La sialographie ne se fait plus.
La scintigraphie montre, au terme de l’évolution, un “ désert “ scintigraphique.
La biopsie des glandes salivaires accessoires (+++) (lèvres, palais) retrouve l’infiltrat inflammatoire lymphoplasmocytaire associéà une sclérose collagène (selon la classification de Chisholm, qui comporte cinq stades, les stades évocateurs étant le III et, surtout, les stades IV et V).
Évolution
L’évolution se fait sur des années vers une aggravation progressive de la maladie, notamment de la sécheresse buccale. Des possibilités de transformation en lymphome malin existent ; elles nécessitent une surveillance immuno-hématologique.
L’effet de la corticothérapie est passager et ne vaut pas les inconvénients buccaux de cette thérapie (candidose et caries, elles-mêmes aggravées par l’asialie).
Traitement
Les sialogogues ne sont efficaces que s’il reste encore du parenchyme glandulaire fonctionnel. Les immunosuppresseurs sont parfois prescrits mais ils favoriseraient la survenue de lymphomes malins.
Sarcoïdose
La sarcoïdose est une maladie granulomateuse systémique chronique. Le syndrome de Heerfordt associe à l’hypertrophie parotidienne, une uvéite (uvéo-parotidite), une paralysie faciale, de la fièvre. L’histologie fait le diagnostic.
Tuméfactions parotidiennes et virus VIH
Tout au long de l’infection par le virus VIH, des tuméfactions des loges salivaires peuvent se rencontrer. Il peut s’agir d’adénopathies contemporaines de la phase aiguë (primo-infection), d’adénopathies d’installation chronique (syndrome des adénopathies persistantes, ou ARC syndrome) ou de tuméfactions vraies des glandes salivaires, essentiellement parotidiennes.
L’échographie, la sialographie ou la TDM montrent soit un tissu homogène en cas de tuméfaction vraie soit un parenchyme troué de nombreuses cavités correspondant aux adénopathies nécrosées (ou images pseudo-kystiques salivaires).
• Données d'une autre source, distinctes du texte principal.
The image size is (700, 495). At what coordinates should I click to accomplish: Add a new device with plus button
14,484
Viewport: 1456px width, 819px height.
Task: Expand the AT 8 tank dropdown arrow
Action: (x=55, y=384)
Ce dernier aspect correspond à l’hyperplasie lymphoïde kystique. C’est une affection bénigne qui n’est le plus souvent pas chirurgicale. Seuls les cas inesthétiques peuvent éventuellement conduire à une chirurgie réductrice (parotidectomie superficielle) chez les sujets cliniquement et biologiquement stabilisés (trithérapie).
L’histologie permet de mettre en évidence dans les formes diffuses une infiltration diffuse du parenchyme et, dans les hyperplasies lymphoïdes kystiques, des cavités bordées par un épithélium contenant un liquide brunâtre.
Au cours d’une infection à VIH, la parotide peut également être le siège d’un lymphome, d’une parotidite par infiltration lymphoïde.